There are few issues more divisive in the writing world than that of outlining a manuscript. Proponents often peg writers who don’t as lazy, while non-adherents write the practice off as constrictive to the creative process.
And, as usual, the truth falls somewhere in-between.
Outlining is a fine convention. Writing character biographies and a detailed synopsis helps an author keep the details of his creation straight, allowing him to avoid inconsistencies and plot holes, as well as a certain degree of writer’s block. This helps the writer avoid wasted time and what could be considerable rewriting during the editing phase.
That said, there’s also a valid argument to be made for not using an outline. By rigidly structuring how a story is meant to be before it’s even started, the writer hems himself in. There is far less room to implement a new, possibly better, idea into the manuscript because it may cause a ripple effect that disrupts the remainder of the story’s plot.
So, what is a writer to do?
The answer is actually quite simple: find what works for you.

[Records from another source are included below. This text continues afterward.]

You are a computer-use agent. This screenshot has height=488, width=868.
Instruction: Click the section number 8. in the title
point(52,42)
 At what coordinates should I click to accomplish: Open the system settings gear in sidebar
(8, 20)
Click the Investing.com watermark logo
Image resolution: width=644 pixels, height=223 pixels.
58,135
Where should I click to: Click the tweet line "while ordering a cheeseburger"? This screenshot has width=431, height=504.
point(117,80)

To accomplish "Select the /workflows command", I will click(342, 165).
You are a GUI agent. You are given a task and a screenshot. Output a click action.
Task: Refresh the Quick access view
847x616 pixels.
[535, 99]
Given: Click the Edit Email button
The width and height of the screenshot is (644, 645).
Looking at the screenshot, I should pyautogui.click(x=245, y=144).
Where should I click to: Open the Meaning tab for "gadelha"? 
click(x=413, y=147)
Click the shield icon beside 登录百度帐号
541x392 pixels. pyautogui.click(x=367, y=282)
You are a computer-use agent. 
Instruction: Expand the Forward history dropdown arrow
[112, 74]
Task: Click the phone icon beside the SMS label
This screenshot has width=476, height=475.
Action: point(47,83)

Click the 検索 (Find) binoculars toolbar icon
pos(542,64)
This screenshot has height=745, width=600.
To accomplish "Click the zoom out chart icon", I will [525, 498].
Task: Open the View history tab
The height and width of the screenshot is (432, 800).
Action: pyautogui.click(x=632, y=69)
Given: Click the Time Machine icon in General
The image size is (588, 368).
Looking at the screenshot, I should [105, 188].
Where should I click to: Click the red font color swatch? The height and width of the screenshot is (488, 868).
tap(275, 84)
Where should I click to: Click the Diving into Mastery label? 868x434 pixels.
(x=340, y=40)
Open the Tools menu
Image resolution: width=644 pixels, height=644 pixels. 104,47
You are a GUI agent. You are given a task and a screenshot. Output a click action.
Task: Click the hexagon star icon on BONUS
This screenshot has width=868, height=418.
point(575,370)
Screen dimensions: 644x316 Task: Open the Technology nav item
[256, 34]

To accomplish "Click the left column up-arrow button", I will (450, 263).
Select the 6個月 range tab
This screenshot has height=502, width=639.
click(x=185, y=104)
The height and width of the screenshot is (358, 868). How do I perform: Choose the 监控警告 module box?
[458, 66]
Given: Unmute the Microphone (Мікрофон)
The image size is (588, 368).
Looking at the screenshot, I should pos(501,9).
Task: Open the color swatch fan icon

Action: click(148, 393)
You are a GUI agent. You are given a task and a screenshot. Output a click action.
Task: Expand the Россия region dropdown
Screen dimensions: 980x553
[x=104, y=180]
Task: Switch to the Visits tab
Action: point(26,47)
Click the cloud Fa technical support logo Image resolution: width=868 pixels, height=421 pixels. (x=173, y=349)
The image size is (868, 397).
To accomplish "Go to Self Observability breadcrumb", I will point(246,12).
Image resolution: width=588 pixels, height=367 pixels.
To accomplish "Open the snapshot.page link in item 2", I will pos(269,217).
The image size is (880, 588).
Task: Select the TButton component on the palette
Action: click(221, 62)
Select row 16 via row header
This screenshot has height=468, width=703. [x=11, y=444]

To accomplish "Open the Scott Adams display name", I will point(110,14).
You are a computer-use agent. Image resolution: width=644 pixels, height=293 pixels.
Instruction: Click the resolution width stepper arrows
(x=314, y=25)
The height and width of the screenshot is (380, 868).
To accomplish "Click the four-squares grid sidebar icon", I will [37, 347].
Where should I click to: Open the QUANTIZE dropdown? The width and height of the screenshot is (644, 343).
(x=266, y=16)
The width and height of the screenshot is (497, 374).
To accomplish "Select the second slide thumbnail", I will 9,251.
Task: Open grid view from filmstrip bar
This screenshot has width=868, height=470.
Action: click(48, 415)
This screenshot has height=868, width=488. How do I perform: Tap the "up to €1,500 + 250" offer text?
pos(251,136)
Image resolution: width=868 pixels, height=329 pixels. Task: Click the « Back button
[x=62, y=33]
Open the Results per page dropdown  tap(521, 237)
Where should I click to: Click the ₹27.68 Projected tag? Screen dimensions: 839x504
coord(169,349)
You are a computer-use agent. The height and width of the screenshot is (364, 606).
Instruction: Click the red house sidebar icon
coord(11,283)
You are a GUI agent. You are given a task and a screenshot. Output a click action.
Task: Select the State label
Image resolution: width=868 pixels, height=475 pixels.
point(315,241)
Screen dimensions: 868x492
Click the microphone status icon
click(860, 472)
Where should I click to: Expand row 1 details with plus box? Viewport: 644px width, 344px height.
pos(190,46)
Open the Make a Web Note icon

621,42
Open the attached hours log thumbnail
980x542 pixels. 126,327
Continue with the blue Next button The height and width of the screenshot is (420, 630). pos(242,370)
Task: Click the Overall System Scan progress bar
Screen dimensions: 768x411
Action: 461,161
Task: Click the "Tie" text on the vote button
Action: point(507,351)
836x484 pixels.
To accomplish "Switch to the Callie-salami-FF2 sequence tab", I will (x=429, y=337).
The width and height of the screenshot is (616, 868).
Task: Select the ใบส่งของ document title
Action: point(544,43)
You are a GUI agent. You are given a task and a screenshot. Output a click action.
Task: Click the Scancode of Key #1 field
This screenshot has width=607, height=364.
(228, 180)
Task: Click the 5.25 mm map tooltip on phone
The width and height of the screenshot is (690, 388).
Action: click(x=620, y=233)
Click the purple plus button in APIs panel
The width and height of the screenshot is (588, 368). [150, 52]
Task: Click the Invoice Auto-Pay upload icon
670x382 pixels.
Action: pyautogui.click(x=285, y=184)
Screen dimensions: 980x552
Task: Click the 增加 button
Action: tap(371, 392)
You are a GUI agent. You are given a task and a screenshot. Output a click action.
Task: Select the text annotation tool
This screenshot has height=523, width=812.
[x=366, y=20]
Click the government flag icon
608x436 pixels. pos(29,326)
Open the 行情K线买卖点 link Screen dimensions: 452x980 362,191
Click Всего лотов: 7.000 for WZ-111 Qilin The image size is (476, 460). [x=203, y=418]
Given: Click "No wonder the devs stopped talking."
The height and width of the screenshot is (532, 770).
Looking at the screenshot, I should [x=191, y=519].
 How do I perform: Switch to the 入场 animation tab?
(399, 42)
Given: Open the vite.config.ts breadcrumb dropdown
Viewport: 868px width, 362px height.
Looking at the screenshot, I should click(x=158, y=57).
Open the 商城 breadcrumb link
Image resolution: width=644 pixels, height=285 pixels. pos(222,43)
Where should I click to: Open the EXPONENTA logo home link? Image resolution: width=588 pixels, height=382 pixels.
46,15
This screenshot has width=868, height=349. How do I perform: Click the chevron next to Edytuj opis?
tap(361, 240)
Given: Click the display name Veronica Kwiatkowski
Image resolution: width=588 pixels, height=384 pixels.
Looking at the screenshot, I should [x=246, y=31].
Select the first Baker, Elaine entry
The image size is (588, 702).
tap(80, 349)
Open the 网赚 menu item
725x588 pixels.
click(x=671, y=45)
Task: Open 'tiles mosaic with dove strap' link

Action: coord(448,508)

Some writers need a rigid structure in place to feel comfortable writing in the first place because it takes the guesswork out of the process and keeps all the facts clear and easy to reference. Others have a high capacity for keeping details straight in their heads and execute their best work with a sense of freedom, allowing elements of the story and characters to shape themselves organically (however, it’s fair to say that all who fall into the latter camp should enter the process with a decent sense of their characters and the major plot beats of the story; there’s a big difference between letting instinct shape a work and flying blind).
Both paths are valid, and overlap can even occur on occasion. But the key is to always stick with whichever process gets an author writing to his maximum potential. For better or worse, the quality of the story will speak for itself. And if it speaks ill of the writer, chances are dipping a toe into the other pool might be recommended.